START Records for the exercise
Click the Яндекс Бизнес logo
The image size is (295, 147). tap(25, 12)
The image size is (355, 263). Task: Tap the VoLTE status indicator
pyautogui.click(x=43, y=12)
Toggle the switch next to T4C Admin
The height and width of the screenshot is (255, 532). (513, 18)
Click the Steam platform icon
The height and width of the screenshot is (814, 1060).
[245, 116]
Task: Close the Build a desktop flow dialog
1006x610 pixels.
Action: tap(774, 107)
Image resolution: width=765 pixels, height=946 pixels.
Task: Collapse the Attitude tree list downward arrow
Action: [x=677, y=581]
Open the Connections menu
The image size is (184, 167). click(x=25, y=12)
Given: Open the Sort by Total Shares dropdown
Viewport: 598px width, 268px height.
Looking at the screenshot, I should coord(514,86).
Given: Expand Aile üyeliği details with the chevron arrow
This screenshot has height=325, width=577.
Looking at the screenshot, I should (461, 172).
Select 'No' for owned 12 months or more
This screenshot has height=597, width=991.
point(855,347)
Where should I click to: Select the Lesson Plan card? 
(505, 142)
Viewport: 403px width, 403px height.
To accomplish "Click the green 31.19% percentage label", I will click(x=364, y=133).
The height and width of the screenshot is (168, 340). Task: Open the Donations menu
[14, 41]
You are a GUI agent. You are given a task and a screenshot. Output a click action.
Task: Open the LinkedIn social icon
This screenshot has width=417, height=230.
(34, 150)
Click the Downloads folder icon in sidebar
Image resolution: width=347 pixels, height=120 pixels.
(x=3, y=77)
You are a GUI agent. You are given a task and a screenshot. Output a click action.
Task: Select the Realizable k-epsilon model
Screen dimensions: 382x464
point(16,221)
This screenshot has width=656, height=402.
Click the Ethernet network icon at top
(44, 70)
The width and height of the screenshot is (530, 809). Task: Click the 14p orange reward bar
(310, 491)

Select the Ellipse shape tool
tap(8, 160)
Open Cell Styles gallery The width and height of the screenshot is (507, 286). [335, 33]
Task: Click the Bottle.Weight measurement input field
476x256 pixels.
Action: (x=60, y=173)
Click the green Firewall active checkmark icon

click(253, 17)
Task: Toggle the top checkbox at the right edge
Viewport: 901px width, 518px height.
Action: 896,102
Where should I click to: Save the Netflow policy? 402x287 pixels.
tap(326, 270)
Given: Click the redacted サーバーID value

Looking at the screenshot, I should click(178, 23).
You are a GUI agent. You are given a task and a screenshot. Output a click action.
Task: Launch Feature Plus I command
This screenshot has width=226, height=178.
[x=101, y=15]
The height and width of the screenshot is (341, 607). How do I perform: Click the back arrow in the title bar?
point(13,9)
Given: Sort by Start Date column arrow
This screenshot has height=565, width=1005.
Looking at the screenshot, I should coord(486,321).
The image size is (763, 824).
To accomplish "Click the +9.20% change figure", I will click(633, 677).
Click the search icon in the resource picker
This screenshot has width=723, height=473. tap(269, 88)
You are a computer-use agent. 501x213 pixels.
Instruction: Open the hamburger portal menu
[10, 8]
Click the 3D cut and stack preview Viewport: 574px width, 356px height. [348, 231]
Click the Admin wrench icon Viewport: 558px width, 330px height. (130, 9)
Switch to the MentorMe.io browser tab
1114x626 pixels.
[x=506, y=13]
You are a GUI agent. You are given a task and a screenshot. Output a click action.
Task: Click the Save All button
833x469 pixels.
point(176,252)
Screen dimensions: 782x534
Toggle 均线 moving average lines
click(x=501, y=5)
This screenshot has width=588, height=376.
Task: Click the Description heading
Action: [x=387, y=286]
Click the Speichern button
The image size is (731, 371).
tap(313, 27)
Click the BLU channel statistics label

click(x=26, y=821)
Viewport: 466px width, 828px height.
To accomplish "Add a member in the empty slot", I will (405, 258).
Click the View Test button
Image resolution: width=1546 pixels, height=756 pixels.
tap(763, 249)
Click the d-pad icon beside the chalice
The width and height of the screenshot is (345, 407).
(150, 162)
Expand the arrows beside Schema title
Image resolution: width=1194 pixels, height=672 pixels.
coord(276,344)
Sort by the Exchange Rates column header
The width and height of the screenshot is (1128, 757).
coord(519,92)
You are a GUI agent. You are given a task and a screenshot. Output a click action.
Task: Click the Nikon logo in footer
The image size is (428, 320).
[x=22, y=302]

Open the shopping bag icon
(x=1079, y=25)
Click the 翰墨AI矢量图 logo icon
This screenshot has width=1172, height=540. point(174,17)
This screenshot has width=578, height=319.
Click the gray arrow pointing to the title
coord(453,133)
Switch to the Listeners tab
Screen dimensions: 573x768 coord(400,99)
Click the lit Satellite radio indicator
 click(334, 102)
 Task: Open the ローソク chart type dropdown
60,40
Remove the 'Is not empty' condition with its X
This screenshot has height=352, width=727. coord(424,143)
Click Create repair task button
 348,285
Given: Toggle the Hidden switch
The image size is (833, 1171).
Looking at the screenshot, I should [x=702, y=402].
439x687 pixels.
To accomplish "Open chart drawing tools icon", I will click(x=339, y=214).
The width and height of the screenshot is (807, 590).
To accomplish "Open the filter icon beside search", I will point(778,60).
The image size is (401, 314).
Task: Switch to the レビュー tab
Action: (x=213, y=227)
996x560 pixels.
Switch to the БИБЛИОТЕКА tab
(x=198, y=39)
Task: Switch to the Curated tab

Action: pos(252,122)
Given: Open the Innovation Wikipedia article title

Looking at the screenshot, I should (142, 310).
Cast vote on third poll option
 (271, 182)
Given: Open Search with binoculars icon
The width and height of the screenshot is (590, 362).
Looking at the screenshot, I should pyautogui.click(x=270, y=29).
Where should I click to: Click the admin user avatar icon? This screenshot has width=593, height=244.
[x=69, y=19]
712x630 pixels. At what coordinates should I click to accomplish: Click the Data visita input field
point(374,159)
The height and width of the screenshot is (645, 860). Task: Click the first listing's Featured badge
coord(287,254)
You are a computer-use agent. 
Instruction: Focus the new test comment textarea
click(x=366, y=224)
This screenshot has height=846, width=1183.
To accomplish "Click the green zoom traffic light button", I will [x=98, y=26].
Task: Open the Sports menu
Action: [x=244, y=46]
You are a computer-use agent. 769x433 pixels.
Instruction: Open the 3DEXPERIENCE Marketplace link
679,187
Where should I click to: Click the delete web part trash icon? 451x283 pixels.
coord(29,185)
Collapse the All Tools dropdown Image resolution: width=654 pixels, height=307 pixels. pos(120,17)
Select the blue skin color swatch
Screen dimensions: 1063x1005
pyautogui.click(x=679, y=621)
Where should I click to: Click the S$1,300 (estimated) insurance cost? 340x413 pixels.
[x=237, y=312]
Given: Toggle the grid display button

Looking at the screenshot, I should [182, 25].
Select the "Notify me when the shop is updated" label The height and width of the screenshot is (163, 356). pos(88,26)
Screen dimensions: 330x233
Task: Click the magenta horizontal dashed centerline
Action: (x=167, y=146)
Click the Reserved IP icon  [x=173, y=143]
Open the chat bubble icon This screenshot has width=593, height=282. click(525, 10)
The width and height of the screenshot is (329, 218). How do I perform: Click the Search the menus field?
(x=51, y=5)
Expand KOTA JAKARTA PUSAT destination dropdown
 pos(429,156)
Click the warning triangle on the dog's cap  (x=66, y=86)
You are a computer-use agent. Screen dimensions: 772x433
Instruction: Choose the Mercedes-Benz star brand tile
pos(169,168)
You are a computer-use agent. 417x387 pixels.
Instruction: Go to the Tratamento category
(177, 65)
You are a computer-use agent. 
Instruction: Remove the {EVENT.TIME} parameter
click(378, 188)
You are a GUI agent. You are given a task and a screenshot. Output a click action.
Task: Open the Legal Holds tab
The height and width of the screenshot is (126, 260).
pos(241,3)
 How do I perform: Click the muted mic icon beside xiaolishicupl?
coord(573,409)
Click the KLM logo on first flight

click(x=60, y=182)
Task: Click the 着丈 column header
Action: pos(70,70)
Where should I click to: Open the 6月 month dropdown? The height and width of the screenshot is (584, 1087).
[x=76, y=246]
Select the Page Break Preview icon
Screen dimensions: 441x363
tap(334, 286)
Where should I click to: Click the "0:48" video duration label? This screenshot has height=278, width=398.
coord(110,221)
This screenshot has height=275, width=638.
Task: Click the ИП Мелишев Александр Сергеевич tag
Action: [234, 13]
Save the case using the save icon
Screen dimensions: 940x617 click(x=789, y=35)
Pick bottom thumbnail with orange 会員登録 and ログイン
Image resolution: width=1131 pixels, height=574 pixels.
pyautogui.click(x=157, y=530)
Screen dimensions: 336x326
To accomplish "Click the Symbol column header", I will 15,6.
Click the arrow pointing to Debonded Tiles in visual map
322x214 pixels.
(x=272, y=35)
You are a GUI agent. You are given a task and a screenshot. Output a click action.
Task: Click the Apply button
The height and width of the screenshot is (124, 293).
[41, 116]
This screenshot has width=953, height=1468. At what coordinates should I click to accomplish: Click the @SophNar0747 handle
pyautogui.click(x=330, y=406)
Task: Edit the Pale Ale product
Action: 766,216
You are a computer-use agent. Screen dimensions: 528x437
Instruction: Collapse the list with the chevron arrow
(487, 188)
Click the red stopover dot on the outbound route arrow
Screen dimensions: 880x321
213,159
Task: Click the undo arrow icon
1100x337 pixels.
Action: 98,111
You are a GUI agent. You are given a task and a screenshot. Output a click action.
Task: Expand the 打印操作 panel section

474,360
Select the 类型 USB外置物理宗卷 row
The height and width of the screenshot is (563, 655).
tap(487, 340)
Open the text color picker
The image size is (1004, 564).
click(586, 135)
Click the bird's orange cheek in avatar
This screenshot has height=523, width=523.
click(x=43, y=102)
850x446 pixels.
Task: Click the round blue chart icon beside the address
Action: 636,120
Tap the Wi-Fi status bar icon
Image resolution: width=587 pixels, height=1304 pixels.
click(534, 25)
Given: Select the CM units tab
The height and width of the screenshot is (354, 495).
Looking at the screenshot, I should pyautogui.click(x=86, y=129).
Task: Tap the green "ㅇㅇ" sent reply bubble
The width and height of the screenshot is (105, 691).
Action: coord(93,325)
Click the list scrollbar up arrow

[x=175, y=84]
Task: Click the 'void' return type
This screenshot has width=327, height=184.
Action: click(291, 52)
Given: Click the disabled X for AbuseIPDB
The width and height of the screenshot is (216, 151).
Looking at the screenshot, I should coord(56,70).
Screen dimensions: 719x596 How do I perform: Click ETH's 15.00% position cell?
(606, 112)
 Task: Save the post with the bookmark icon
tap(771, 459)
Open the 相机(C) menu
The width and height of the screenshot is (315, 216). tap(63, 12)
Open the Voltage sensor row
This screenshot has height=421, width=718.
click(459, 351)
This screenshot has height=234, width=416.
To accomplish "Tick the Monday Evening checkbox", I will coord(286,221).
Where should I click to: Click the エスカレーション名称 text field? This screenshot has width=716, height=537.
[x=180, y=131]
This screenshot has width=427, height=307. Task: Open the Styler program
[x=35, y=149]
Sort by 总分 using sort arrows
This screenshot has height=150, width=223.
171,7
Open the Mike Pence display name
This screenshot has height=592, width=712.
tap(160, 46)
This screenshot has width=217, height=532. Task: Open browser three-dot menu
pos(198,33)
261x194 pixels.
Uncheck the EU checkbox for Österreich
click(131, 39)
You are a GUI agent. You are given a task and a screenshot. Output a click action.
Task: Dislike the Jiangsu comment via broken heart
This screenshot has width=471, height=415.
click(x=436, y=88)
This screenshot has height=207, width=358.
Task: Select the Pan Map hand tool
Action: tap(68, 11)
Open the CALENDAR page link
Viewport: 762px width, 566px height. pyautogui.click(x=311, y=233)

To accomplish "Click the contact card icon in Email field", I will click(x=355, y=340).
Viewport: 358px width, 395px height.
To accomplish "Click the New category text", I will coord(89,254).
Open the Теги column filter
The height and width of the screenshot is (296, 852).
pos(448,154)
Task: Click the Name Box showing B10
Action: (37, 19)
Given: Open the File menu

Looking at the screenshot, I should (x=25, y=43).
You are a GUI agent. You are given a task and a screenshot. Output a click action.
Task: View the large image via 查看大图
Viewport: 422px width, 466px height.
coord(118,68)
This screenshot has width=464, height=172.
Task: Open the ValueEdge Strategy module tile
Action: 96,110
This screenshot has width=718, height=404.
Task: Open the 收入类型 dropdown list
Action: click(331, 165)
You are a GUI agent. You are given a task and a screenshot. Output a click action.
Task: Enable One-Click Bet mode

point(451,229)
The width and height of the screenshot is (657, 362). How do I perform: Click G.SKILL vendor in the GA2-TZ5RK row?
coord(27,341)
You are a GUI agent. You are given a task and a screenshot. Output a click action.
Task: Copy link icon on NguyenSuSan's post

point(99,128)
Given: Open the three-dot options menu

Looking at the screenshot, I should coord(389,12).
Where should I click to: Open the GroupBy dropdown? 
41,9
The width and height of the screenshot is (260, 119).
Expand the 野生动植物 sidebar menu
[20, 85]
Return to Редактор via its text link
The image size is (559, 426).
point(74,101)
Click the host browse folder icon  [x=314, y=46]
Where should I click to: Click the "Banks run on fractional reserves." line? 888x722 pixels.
END Records for the exercise
[Exercise]: Set down exactly the lines that begin the records and continue through the line bearing "Task: Close the Build a desktop flow dialog"; include both ends.

[Response for this exercise]:
Click the Яндекс Бизнес logo
The image size is (295, 147). tap(25, 12)
The image size is (355, 263). Task: Tap the VoLTE status indicator
pyautogui.click(x=43, y=12)
Toggle the switch next to T4C Admin
The height and width of the screenshot is (255, 532). (513, 18)
Click the Steam platform icon
The height and width of the screenshot is (814, 1060).
[245, 116]
Task: Close the Build a desktop flow dialog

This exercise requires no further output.